Google Cloud has been delivering AI innovations to the contact center for almost a decade. Our Contact Center AI (CCAI) solutions are deployed across almost every industry — from financial services to automotive, retail, healthcare — and especially in telecommunications. Over the course of that time, we have seen tens of millions of call deflections offloading contact center agents and positive effects on call center productivity and customer net promoter scores (NPS).

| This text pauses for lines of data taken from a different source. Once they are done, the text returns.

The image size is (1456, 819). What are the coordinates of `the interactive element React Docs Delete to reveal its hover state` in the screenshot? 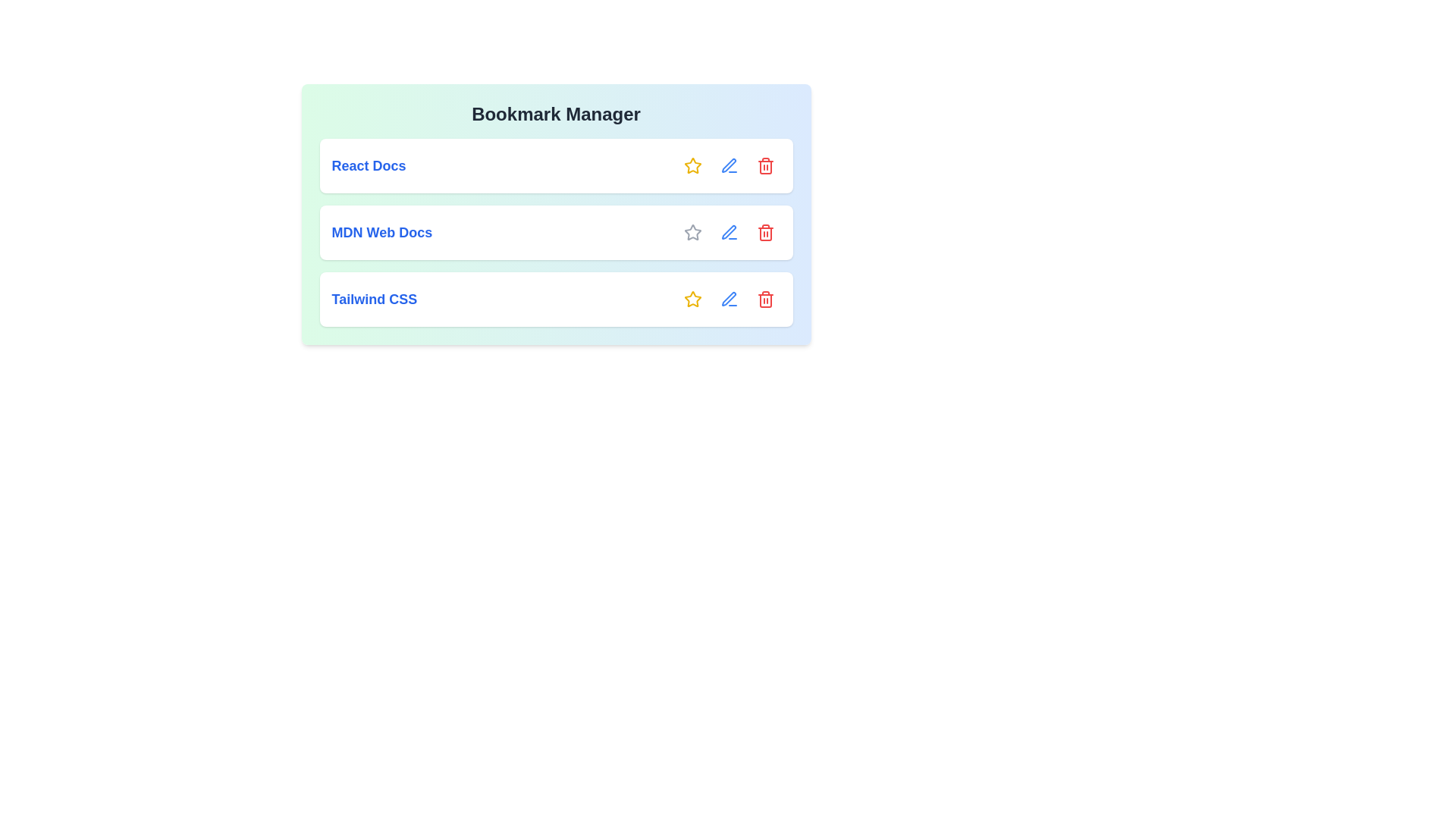 It's located at (765, 166).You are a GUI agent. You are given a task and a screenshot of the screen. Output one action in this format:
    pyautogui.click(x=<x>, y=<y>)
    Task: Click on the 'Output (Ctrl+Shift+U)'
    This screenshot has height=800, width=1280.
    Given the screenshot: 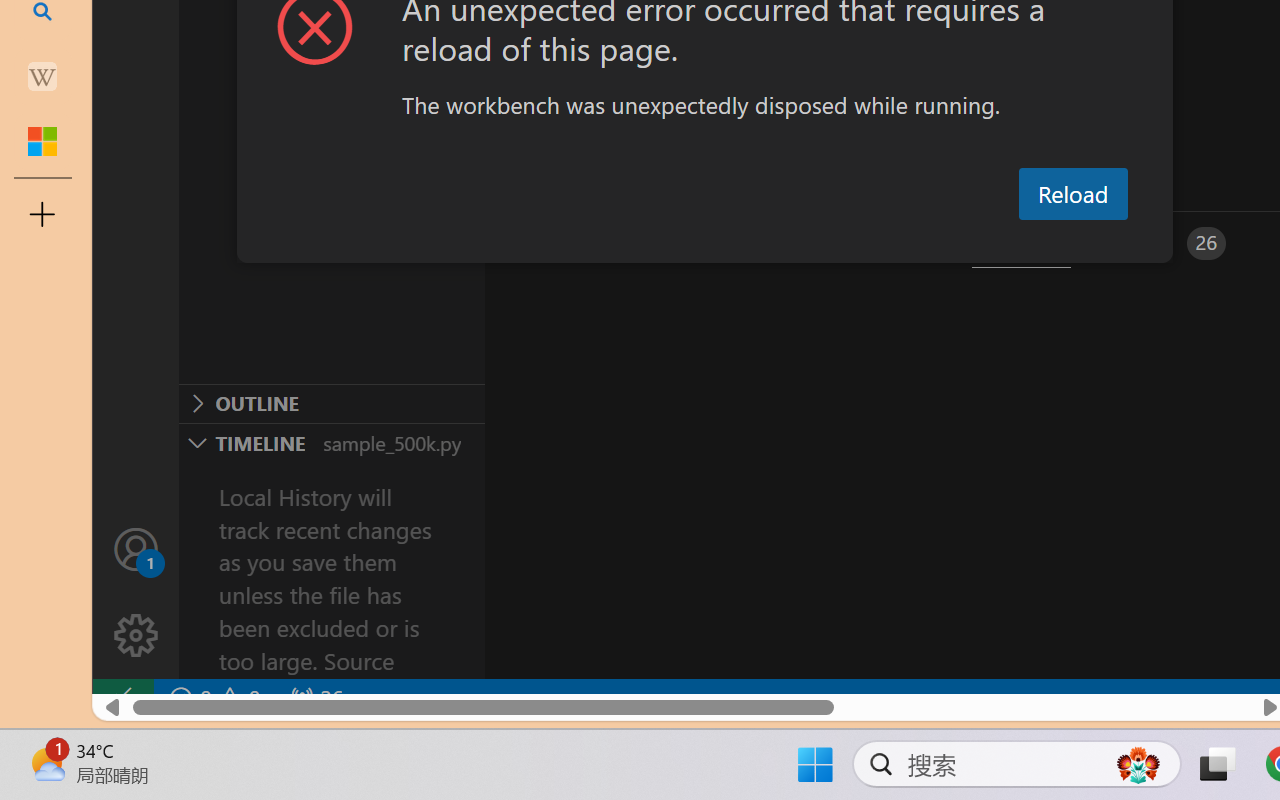 What is the action you would take?
    pyautogui.click(x=696, y=242)
    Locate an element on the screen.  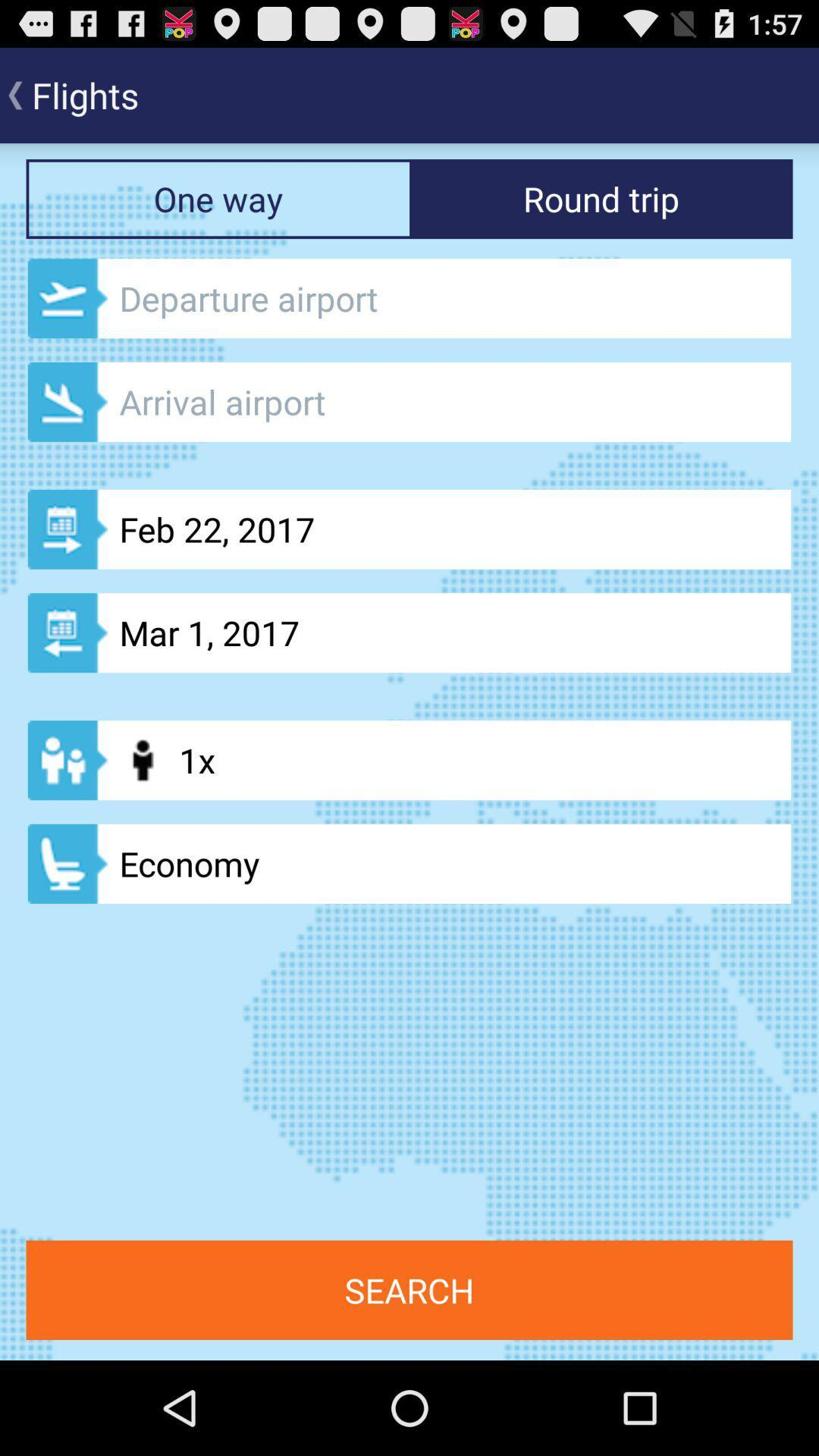
the fourth button under round trip is located at coordinates (410, 632).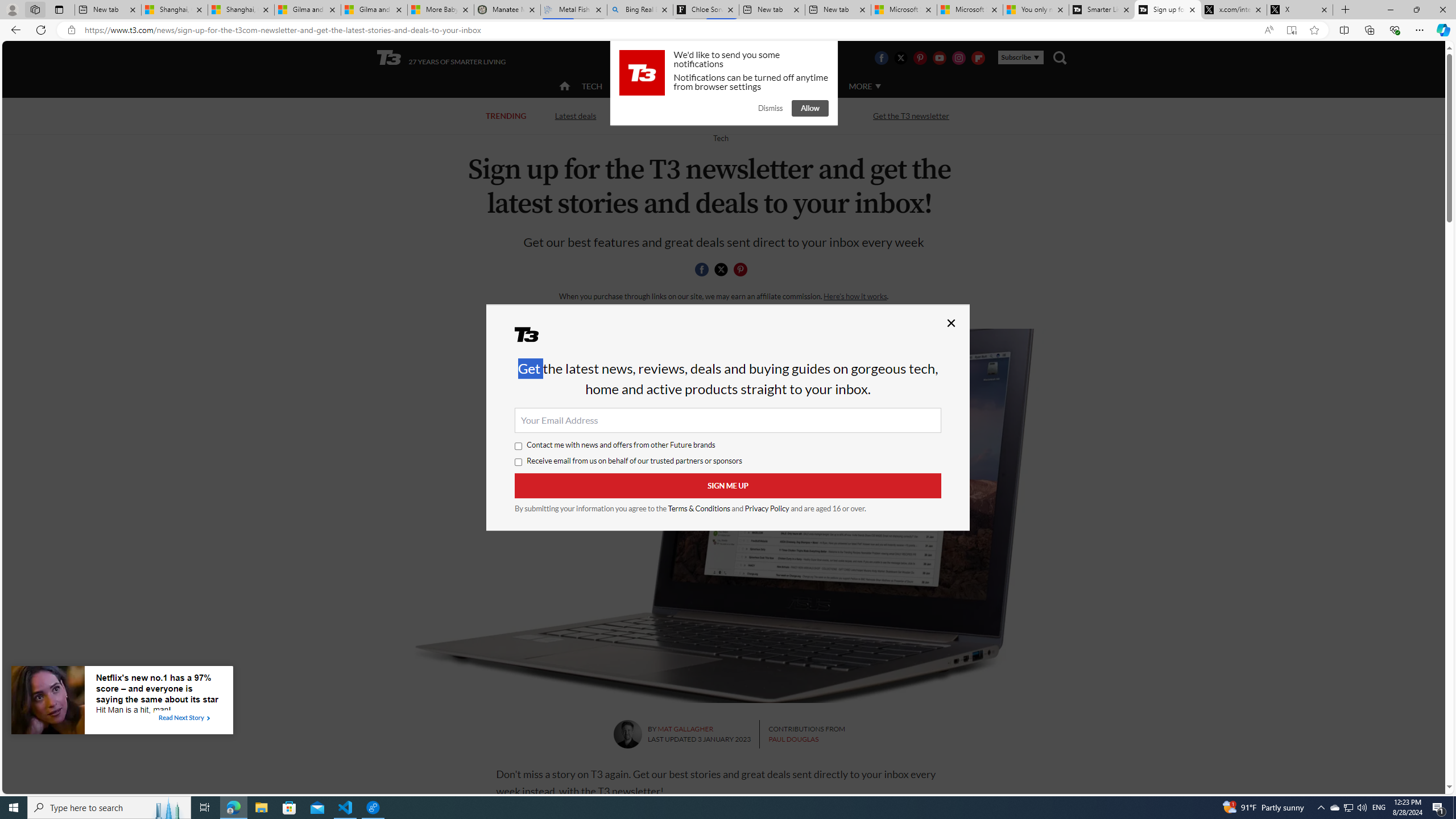 The width and height of the screenshot is (1456, 819). Describe the element at coordinates (700, 508) in the screenshot. I see `'Terms & Conditions'` at that location.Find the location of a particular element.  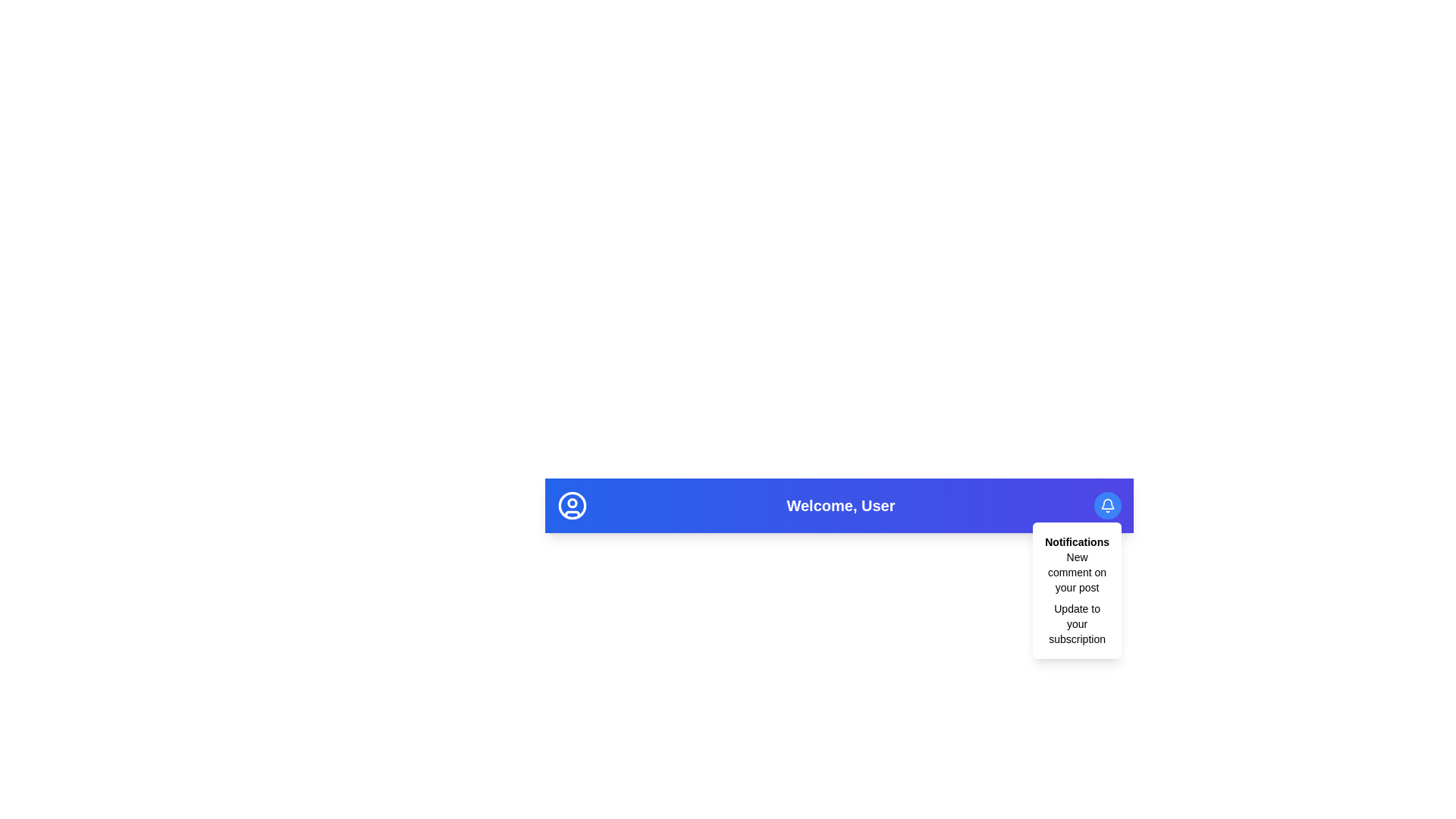

the Label (Text Display) located within the notifications dropdown panel in the upper-right corner, positioned below the header 'Notifications' is located at coordinates (1076, 598).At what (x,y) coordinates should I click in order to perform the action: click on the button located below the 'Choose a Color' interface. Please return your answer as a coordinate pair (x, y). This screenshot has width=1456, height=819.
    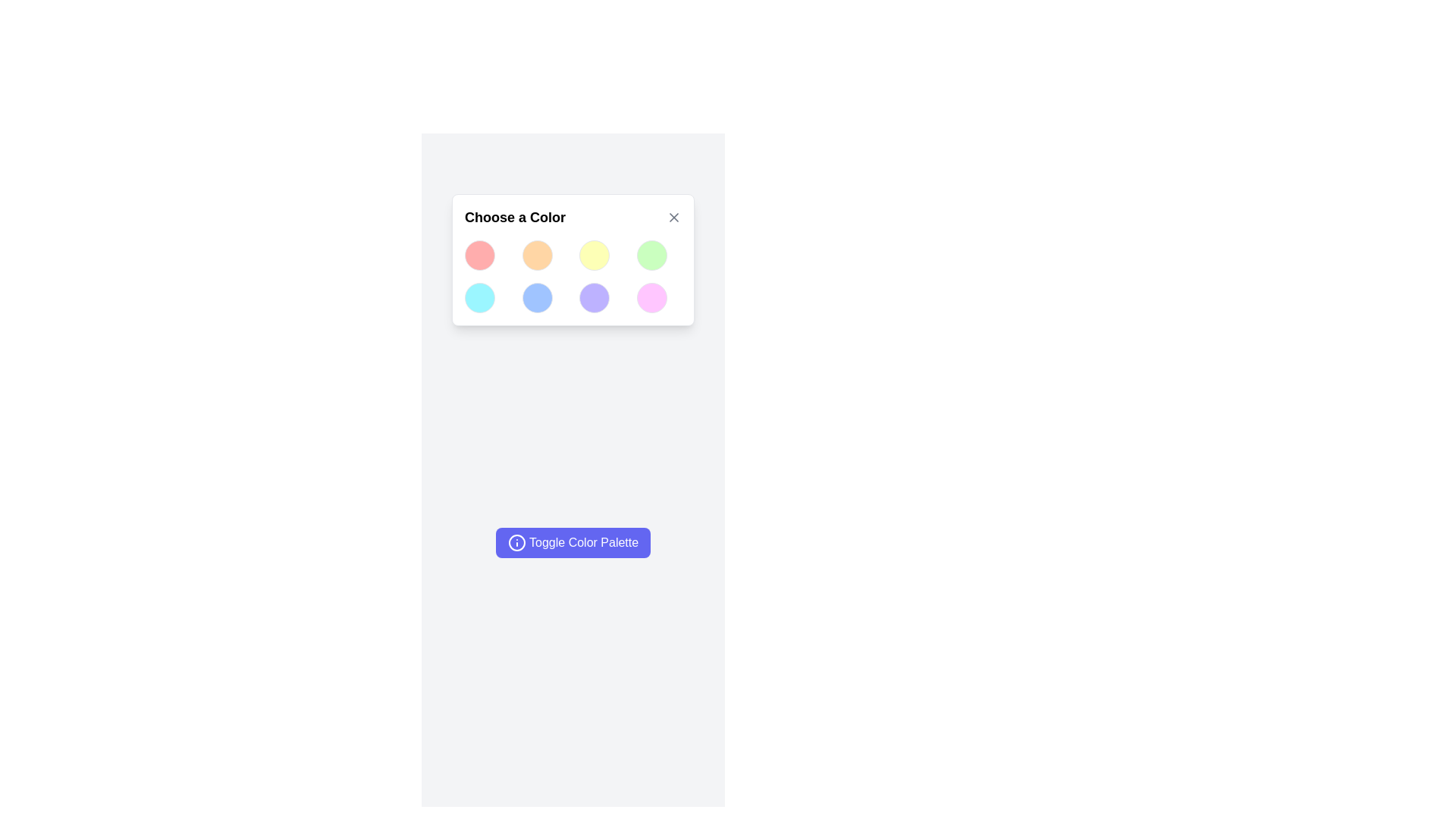
    Looking at the image, I should click on (572, 541).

Telecom was only one of many industries for which our CCAI solutions were intended, but gained immediate traction given the industry’s relatively low industry-wide NPS and desire to improve the customer experience. Now, the breadth of our telecom engagements allows us to start to develop telecom-specific capabilities: prebuilt taxonomies, topic models, virtual agents, human agent assistance, and components and integrations that accelerate deployments. We've accumulated expertise across our organizations, including product engineering (to develop unique capabilities aligned to industry use cases), customer engineering to deliver relevant pilots and proofs of concept (PoCs), professional services, and our partner ecosystem, and stand ready to bring that knowledge to the telecom industry.
Specifically, our partners have embraced our CCAI technology for unassisted customer care, addressing a set of frequently asked questions that consume call center agents’ time. Up until recently, topics such as bill explanations, payment arrangements, troubleshooting, and repairs were addressed with deterministic decision trees and probabilistic natural language processing (NLP) in the form of customer support chatbots.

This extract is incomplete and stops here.